だが、流石専門家の玉村氏は、石に見入ったまま、容易に口を開こうとはせぬ。
「如何です。玉村さん、一万円は買いかぶりではありますまいか」
「買いかぶりどころか、非常な掘出しものです。その倍以上の値打ちは確かに……」
と云いかけて、玉村氏はふと口をつぐんだ。指でつまみ上げていた石が、ポロリと卓上に落ちた。彼は何かしら非常な驚きにうたれた様子だ。
「玉村さん、どうなすった。あなたの顔は真青ですよ」
牛原氏がびっくりして尋ねた。
「私は、この石を知っています。確かに見覚えがあります。あなたは何者から、これをお買いになりました」
「アメリカの商人です。今は本国へ帰っている男です」
「その人は、本国から持って来たのではありますまいね。日本で手に入れたものでしょうね」
「サア、本人は本国から持って来た様に云ってましたが」
「それは嘘です。裏に肉眼で見えない程の瑕があります。同じ瑕の石が二つある筈がありません。これは確かに盗んだものです」
「エ、なんですって? これが贓品だとおっしゃるのですか」
「そうです。その宝石には、殺人罪さえ伴っているのです」
「いつ、どこで、誰が盗まれたのです」
「昨年の十一月、私の弟が盗まれました」
「それじゃ、あの獄門舟の惨殺事件の折にですか」
牛原氏は、非常な驚きにうたれて叫んだ。
「そうです。福田得二郎が、あの魔術師と呼ばれる兇賊の為に惨殺された時、ロゼット型のダイヤモンドが紛失したことは、当時の新聞にも出ました。その品は、私の店の番頭が、フランスの同業者から買って帰ったもので、それを弟の得二郎が懇望するので譲ってやったのでした。牛原さん。これは今度の犯人を探し出す為には、大変な手掛りです。その本国へ帰ったアメリカ人が、誰から譲り受けたかという事が、分らないものでしょうか」
「そうでしたか。これがあの時のダイヤでしたか。よろしい、探って見ましょう。本人は国へ帰りましたが、親しくしていた友人がいる筈です。明日、早速その男を訪ねて、訊して見ましょう」
一しきり、その宝石が巡り巡って、牛原氏の手に入った奇縁について、驚きの言葉が取交わされた。

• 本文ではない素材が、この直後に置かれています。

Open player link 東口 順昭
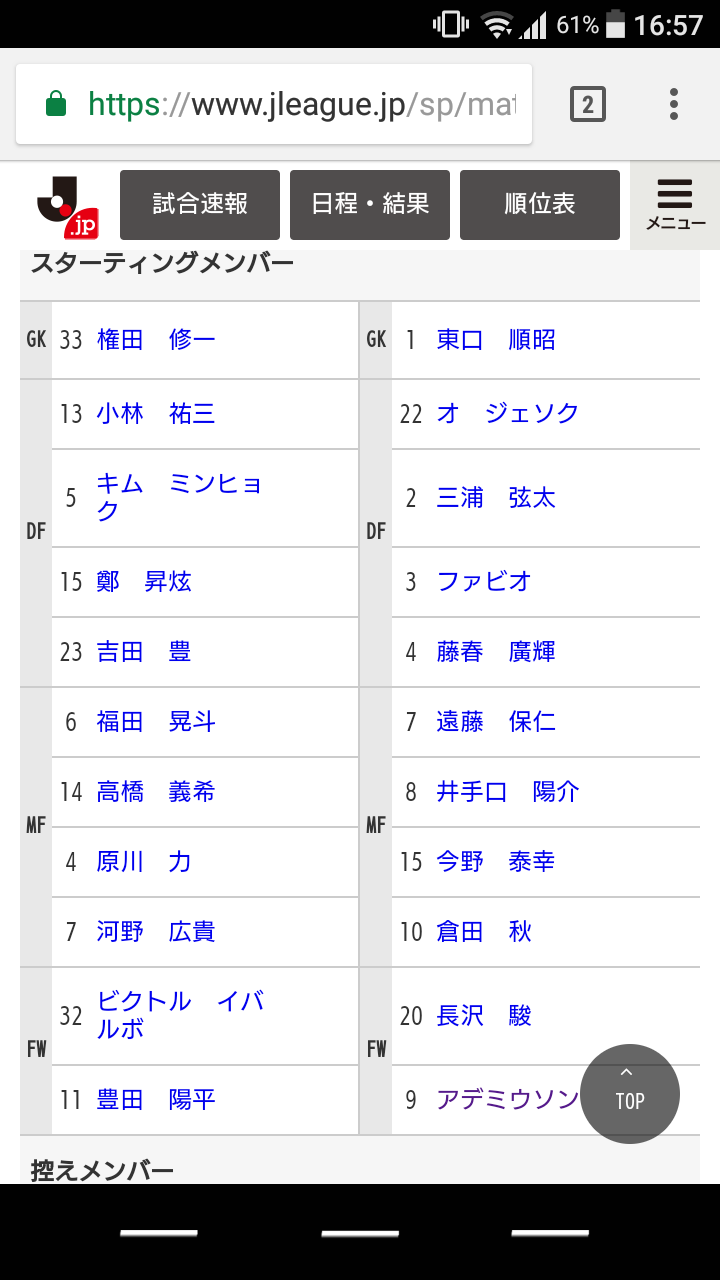The width and height of the screenshot is (720, 1280). tap(496, 340)
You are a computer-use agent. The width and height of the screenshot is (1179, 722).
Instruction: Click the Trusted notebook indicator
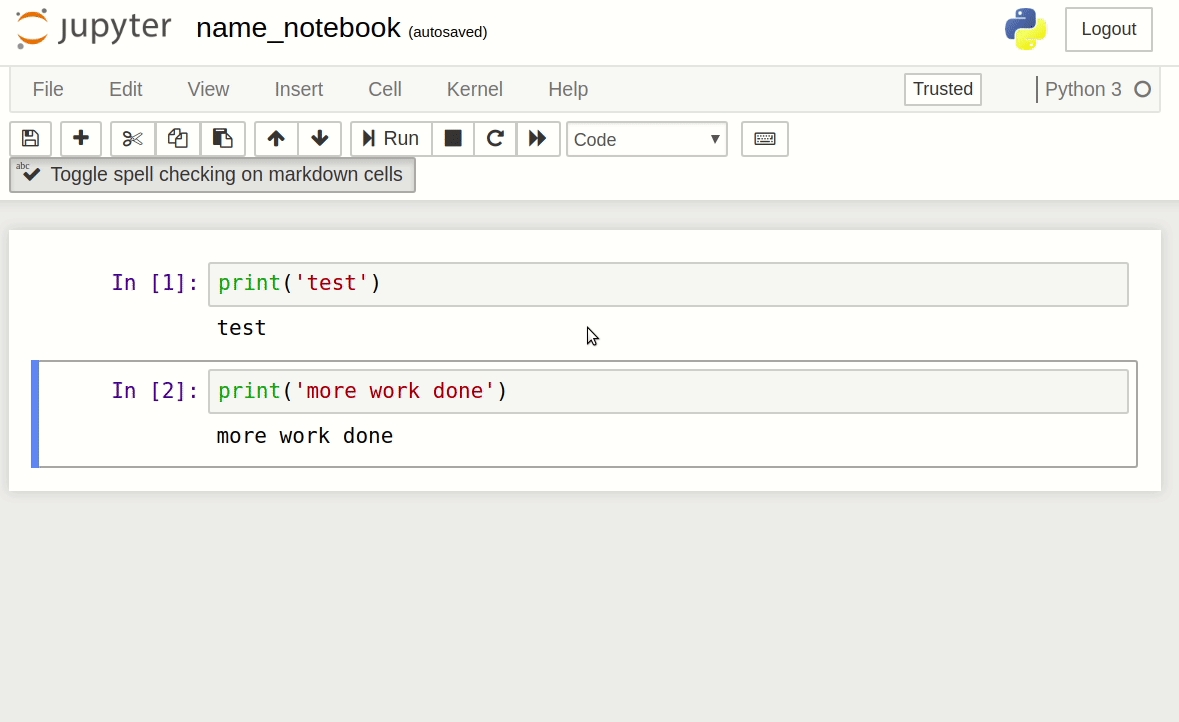(x=942, y=89)
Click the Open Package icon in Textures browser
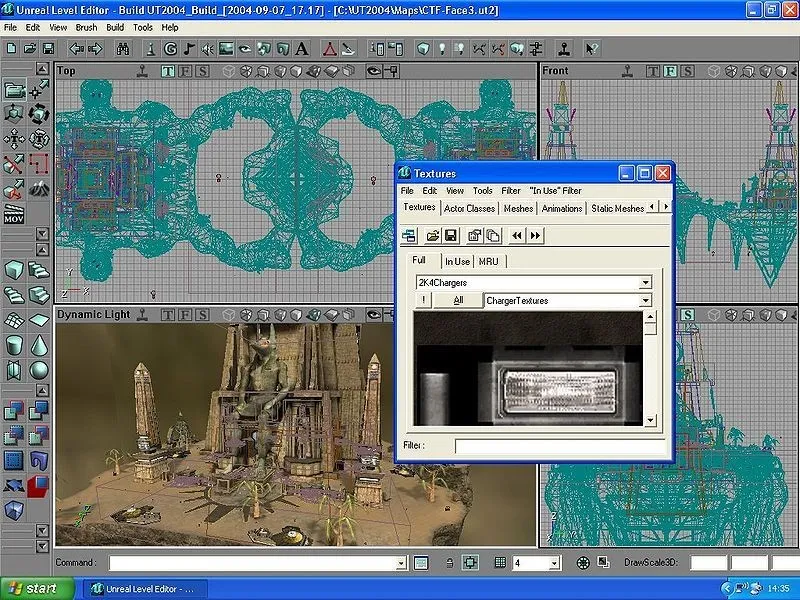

「イヤ、もうその話は止しにしましょう。私が必ず元の譲り主を探し出してお目にかけますから御安心なさい。それはそれとして、今晩は折角こうして御出でを願ったのですから、一つ愉快にやろうじゃありませんか。妙子さんのピアノが、是非伺い度いものですね」
牛原氏は話題を転じて、白けた一座を明るくしようと努めた。
だが、妙子にしては、二度も賊の為に恐ろしい目にあった記憶が去りやらず、不気味な宝石を見ては、猶更らピアノなどに向う気持にはなれぬらしく、打ち沈んで辞退するばかりだ。

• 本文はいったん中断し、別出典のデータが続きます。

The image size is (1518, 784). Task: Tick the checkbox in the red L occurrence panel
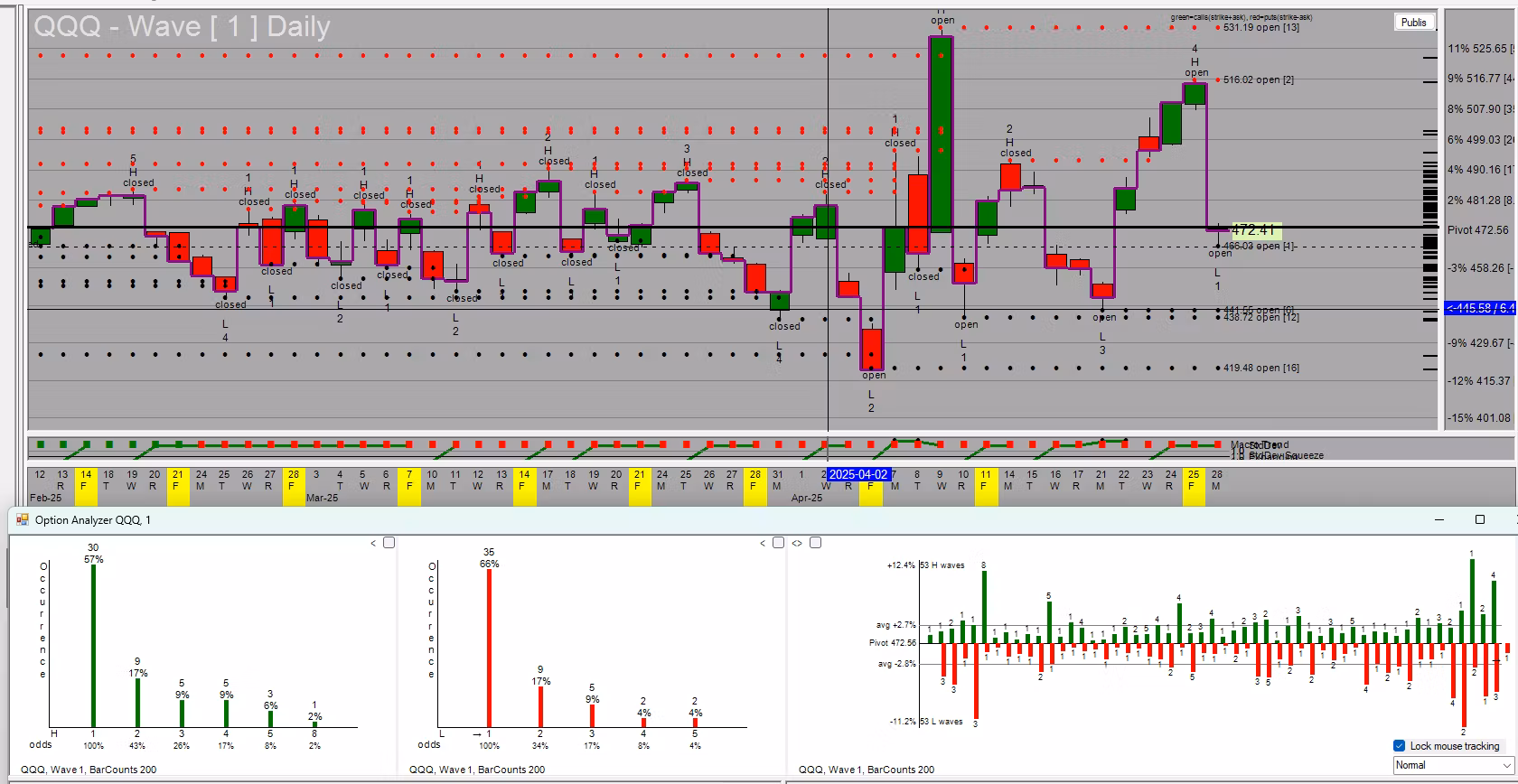(x=778, y=543)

「ハハハハハ、いやにしめっぽくなってしまった。こいつはいけませんね。それでは、一つ交換条件を持出しましょう。私はね、この頃十六ミリの小型活動写真に凝っているのです。自分で脚本を作って、書生などを役者にして、お芝居を撮ったのがあるのです。一つそいつをお目にかけましょう。その代り映画を御覧になったあとで、きっとピアノを聞かせて下さるのですよ。よござんすか」
小型映画、しかも牛原氏自作の映画劇とは初耳であった。三人の兄妹は勿論、父玉村氏さえ、ちょっと興味を感じて、流行の小型映画というものについて、色々質問を発した位であった。